**Exercise details**
Your response should be every line from the entries that includes the string "computer".

======== Data for analysis

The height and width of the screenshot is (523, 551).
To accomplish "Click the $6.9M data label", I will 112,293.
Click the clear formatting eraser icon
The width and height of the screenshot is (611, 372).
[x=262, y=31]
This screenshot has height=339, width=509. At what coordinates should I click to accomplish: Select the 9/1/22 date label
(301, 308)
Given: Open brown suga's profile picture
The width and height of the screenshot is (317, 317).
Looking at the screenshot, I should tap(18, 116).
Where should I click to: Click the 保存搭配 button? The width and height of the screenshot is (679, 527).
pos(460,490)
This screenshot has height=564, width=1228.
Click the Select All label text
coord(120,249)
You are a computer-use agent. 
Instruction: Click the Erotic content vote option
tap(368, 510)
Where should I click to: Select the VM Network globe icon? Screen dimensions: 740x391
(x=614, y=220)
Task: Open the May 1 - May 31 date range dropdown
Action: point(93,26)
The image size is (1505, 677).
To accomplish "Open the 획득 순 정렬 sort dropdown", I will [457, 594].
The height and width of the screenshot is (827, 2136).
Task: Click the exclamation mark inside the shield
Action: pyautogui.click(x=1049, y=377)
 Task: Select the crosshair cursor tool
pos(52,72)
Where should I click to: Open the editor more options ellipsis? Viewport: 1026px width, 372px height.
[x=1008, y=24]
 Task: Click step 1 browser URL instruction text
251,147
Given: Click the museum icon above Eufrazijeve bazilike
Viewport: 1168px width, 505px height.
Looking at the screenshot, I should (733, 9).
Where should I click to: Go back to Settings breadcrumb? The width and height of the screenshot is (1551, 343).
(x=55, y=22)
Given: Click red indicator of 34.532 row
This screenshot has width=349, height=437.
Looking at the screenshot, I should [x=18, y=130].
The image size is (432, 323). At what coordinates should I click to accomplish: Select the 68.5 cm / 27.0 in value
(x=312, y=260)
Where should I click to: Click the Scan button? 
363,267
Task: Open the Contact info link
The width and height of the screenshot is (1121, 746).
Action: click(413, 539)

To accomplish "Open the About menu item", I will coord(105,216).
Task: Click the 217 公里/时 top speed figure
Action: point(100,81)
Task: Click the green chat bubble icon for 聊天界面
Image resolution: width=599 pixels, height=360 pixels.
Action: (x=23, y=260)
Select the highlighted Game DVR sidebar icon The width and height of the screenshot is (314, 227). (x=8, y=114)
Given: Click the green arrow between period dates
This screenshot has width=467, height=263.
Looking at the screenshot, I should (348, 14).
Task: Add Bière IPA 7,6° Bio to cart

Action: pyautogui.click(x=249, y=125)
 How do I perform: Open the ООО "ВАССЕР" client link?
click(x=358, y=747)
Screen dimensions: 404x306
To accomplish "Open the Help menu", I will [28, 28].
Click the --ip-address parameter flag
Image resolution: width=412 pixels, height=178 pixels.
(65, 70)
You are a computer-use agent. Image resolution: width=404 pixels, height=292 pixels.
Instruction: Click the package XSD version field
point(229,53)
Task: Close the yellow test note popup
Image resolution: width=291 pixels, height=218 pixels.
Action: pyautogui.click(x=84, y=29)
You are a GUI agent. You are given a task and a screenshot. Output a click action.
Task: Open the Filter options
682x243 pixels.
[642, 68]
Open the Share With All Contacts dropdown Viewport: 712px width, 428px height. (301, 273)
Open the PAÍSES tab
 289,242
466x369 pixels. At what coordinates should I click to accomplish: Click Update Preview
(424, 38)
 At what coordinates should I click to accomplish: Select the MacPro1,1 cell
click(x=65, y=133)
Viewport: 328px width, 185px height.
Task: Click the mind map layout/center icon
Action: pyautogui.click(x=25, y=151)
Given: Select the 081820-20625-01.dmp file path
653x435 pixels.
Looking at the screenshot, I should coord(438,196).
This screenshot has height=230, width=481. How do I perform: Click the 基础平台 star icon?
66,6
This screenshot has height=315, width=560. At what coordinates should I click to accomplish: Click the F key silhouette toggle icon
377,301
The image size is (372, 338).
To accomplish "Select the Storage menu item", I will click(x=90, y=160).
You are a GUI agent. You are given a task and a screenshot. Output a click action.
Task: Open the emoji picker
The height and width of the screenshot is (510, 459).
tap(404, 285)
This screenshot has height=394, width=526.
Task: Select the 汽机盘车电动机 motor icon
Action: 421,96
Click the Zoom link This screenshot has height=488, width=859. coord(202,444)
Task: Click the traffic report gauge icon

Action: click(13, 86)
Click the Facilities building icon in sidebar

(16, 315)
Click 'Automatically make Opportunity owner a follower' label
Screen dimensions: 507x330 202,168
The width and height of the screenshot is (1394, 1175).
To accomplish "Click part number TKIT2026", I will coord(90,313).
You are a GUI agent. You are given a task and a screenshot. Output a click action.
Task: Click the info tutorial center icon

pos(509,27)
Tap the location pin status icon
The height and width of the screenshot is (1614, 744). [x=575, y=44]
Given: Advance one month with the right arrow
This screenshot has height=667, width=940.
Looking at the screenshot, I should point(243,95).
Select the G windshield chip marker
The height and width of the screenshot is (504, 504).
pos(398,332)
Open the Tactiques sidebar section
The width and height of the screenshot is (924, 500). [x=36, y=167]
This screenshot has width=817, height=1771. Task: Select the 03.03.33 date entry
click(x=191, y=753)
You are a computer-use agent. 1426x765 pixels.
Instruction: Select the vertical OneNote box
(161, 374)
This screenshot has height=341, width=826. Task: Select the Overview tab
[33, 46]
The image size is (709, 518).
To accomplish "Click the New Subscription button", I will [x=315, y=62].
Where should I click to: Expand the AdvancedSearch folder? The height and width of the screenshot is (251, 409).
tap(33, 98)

================

**Answer to this problem**
You are a computer-use agent. 
You are a computer-use agent. Image resolution: width=404 pixels, height=292 pixels.
You are a computer-use agent. 1426x765 pixels.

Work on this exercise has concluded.